ÉNONCÉ 1:
Recopiez à l'identique les entrées, depuis la ligne qui contient "What do you" jusqu'à celle qui contient "reedy [674, 107]", ces deux lignes comprises.

EXTRAIT DE PAGE:
————

Prés d'une dizaine d'engins de pêche sont connus à Mbour et à Joal et peuvent être classés en deux catégories : les filets généraux et les lignes.

I.1. L es filets généraux

Parmi les filets généraux, on distingue la senne de plage, la senne tournante et les filets maillants.

I.1.1. La senne de plage

Ce type d'engin de pêche est utilisé dans les zones très côtières où il peut être manoeuvré à partir des plages. Comme source d'énergie, son utilisation nécessite surtout la puissance musculaire. Les sennes de plages ont généralement une longueur qui varie entre 200 et 1000 m pour une chute de 10 à 20 m.

L'impact de ce type de pêche est très négatif sur la ressource car il est peu sélectif. Son maillage fin (quelques fois appelé « moustiquaire ») fait que les poissons capturés sont en majeur partie juvéniles et mesurent 2 à 15 cm.

I.1.2. Les filets maillants

Parmi les filets maillant, on a les filets maillant fixes et les filets maillant encerclant.

> Les filets maillants fixes (filets dormants ou mbal ser) : ils font partie des engins de pêche artisanale les plus décriés à cause de leur non sélectivité et de leur caractère non biodégradable qui portent atteinte à l'environnement marin. Ils sont à base de fils monofilemment de couleur souvent verte ou blanche et peuvent mesurer, pour les filets de fond pour gros poissons, jusqu'à 90 m de long pour une chute de 1,5 m. Ces types de filets sont souvent fixés au fond de la mer pour barrer la route aux espèces de fond comme la sole qui peut être facilement capturée. Pour les filets de surface, la longueur varie entre 40 et 200 m pour une chute de 8 à 10 m. La pratique est simple et ne nécessite des dépenses en carburant et d'efforts importants. Ils sont relevés toutes les 12 ou 24 heures. Cependant, il arrive que ces engins se perdent en mer. Dans ce cas, ils sont susceptibles de pêcher continuellement. On les retrouve plus à Mbour qu'à Joal.

Photo 4 : Pirogues à filets maillants fixes ou dormant (« mbal ser »)

Cliché : M. D. LO, 2005

Photo 5 : Type de monofilemment usé rejeté sur la plage de Joal

Cliché : M. D. LO, 2005

> Les filets maillants encerclant : C'est une technique intermédiaire entre la senne de plage et la senne tournante. La largeur de ces filets varie entre 250 et 450 m pour une chute de 7 à 12 m avec un maillage de 60 à 80 mm. Leur utilisation nécessite l'emploi de pirogues de 12 à 15 m et consiste à encercler les bancs de poissons suite au repérage de leur direction à la surface de l'eau. Avec le resserrement du cercle formé, les poissons sont maillés dans le filet en tentant de s'échapper. Une fois dans la pirogue, ils sont démaillés un à un. Ce type de pêche est permanent surtout à Joal par la présence de l'espèce cible (sardinelle plate) dans les pêcheries artisanales du Sud de la Petite Côte.

————

ENTRÉES FOURNIES:

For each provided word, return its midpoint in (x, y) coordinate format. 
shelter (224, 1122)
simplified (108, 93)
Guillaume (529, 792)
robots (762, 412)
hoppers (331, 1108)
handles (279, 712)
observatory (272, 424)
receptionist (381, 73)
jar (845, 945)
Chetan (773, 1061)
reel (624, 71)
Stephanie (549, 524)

————

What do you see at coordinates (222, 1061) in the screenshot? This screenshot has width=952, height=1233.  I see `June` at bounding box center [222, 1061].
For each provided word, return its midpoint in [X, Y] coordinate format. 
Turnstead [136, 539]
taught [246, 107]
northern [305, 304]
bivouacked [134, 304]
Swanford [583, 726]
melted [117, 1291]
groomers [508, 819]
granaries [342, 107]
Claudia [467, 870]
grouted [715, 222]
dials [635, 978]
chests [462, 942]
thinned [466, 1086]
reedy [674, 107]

————

ÉNONCÉ 2:
Prolongez le texte sur les engins de pêche de Mbour et de Joal au-delà de sa dernière phrase.

RÉPONSE 1:
What do you see at coordinates (222, 1061) in the screenshot? This screenshot has width=952, height=1233.  I see `June` at bounding box center [222, 1061].
For each provided word, return its midpoint in [X, Y] coordinate format. 
Turnstead [136, 539]
taught [246, 107]
northern [305, 304]
bivouacked [134, 304]
Swanford [583, 726]
melted [117, 1291]
groomers [508, 819]
granaries [342, 107]
Claudia [467, 870]
grouted [715, 222]
dials [635, 978]
chests [462, 942]
thinned [466, 1086]
reedy [674, 107]

RÉPONSE 2:
I.1.3. La senne tournante

C'est un engin très performant qui cible les poissons pélagiques comme les sardinelles, les chinchards, les maquereaux, les grandes caranges, etc. Elle a subi de grandes modifications tant du point de vue de la taille de l'engin lui-même, que celle des pirogues. De 250 à 300 m de long pour une chute de 40 m au début des années 1970, les sennes tournantes sont passées à 400 m de long pour une profondeur pouvant atteindre 48 m avec un maillage de 28 à 30 mm. L'utilisation de cet engin nécessite l'emploi de deux pirogues dont les tailles sont passées de 14 à 20 m au cours de ces vingt dernières années. Le procédé consiste à encercler le banc de poisson en le doublant dans la direction où ils se déplacent. Puis on fait de sorte à fermer le filet en forme de poche par la partie inférieure. Ensuite le contenu est vidé dans la seconde pirogue de plus grande taille avec des épuisettes. A Mbour comme partout sur la Petite Côte, cet engin exerce une forte pression sur les ressources cibles car ayant une grande capacité de capture.

Photo 6 : Pirogues à senne tournante

Cliché : M. D. LO, 2005

I.1.4. Les lignes

On distingue principalement les lignes glacières, les lignes simples et les lignes casiers à seiche.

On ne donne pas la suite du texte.